On 15/03/2018 14:51, [email protected] wrote:
I went through this link -
http://blog.mikemccandless.com/2017/09/lucenes-near-real-time-segment-index.html
Lucy doesn't support any of Lucene's replication features.
I was thinking of implementing ; can you suggest what will be best method of
implementing above methodlogy
You could start by simply copying the index directory from the master to the
slaves while locking out access to the index on both master and slaves. Lucy's
index files never change, so you can use something equivalent to `rsync
--ignore-existing`.
Here's an overview of the directory layout:
http://lucy.apache.org/docs/c/Lucy/Docs/FileFormat.html
Ignoring any lock files, the list of files is:
- snapshot_*.json
- schema_*.json
- seg_*/segmeta.json
- seg_*/cfmeta.json
- seg_*/cf.dat
If you want to support concurrent searching on the slaves, things get more
complicated. You should:
- Derive the list of segments to be copied from the latest snapshot
file.
- First copy the new schema and segment files.

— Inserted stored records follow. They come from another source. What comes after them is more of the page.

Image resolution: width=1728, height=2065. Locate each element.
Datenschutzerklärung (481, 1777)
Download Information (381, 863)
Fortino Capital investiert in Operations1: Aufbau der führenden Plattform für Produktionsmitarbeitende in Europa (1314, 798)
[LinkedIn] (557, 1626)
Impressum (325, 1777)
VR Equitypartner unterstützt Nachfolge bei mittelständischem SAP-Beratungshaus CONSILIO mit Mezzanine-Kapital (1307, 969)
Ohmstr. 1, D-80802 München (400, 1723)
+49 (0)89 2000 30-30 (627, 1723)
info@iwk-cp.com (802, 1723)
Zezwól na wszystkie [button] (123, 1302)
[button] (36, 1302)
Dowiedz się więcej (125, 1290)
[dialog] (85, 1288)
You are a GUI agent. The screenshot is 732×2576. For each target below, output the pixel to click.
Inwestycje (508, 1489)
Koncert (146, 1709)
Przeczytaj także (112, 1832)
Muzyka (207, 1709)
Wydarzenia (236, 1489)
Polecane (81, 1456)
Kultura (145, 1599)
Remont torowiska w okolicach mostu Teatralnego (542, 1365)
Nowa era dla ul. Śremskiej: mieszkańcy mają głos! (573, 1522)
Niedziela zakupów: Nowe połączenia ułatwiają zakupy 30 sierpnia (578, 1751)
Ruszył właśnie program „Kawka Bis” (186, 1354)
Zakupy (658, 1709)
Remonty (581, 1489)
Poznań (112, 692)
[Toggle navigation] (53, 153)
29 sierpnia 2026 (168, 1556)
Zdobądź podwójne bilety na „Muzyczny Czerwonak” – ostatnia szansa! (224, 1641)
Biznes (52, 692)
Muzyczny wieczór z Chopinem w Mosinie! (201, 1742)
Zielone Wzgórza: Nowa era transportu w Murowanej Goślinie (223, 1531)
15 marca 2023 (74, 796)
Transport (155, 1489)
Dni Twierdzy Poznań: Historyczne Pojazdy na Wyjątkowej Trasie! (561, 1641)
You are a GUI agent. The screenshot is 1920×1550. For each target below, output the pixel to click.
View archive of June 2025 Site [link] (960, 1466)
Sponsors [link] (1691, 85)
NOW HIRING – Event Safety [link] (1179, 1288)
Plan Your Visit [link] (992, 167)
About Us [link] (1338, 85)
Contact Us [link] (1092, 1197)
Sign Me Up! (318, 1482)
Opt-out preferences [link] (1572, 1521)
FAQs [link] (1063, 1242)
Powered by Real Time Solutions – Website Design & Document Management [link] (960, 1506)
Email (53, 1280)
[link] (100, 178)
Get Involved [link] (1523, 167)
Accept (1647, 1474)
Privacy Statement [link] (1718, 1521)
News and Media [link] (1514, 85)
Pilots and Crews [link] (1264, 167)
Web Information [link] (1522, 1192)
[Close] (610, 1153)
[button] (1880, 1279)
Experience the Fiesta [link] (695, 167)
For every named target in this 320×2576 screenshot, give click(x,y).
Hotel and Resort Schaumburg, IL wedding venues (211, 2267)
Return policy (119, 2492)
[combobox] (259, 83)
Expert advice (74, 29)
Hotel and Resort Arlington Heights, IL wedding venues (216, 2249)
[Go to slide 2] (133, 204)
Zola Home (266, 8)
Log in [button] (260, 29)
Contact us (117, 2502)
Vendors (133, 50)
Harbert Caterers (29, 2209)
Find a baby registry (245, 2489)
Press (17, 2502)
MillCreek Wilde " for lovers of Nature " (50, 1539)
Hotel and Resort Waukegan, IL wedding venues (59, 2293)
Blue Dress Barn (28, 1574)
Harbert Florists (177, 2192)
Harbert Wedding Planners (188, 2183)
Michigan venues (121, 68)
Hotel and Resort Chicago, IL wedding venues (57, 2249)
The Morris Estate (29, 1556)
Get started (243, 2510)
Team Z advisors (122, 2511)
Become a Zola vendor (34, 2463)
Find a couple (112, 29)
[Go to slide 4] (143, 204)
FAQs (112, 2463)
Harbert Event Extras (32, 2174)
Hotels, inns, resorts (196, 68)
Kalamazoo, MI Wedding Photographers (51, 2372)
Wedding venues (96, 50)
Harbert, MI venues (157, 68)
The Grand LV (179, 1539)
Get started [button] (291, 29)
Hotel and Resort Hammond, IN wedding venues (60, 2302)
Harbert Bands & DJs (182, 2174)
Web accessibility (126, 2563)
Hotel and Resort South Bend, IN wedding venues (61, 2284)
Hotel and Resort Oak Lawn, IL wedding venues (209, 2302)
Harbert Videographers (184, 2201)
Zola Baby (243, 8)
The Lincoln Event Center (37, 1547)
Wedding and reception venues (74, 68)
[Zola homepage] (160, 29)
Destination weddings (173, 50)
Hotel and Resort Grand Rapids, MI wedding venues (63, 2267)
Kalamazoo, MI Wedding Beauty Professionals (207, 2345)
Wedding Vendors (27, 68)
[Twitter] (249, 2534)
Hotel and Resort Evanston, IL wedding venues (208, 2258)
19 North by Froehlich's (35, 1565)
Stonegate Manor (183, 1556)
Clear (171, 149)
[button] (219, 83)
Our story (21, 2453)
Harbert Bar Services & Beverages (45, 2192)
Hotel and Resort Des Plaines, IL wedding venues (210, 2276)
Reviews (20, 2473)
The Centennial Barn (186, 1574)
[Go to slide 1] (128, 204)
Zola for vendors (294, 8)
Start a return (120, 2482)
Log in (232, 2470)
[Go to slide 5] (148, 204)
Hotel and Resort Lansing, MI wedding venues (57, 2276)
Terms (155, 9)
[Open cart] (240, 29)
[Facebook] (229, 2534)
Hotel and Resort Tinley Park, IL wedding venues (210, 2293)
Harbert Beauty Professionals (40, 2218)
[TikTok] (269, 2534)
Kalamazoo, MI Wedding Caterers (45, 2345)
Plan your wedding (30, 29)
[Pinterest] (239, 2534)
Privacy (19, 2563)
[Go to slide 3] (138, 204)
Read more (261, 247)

- Copy the snapshot file at the end and make sure that it's updated
atomically.
If there are concurrent updates on the master, it can happen that files are
deleted after reading the snapshot file. So you should make sure that there
are no indexing sessions running during the file transfer or acquire Lucy's
deletion lock.
Afterwards you can delete old segments, either by consulting the file list or
by periodically creating an Indexer on the slaves and immediately destroying it.
Nick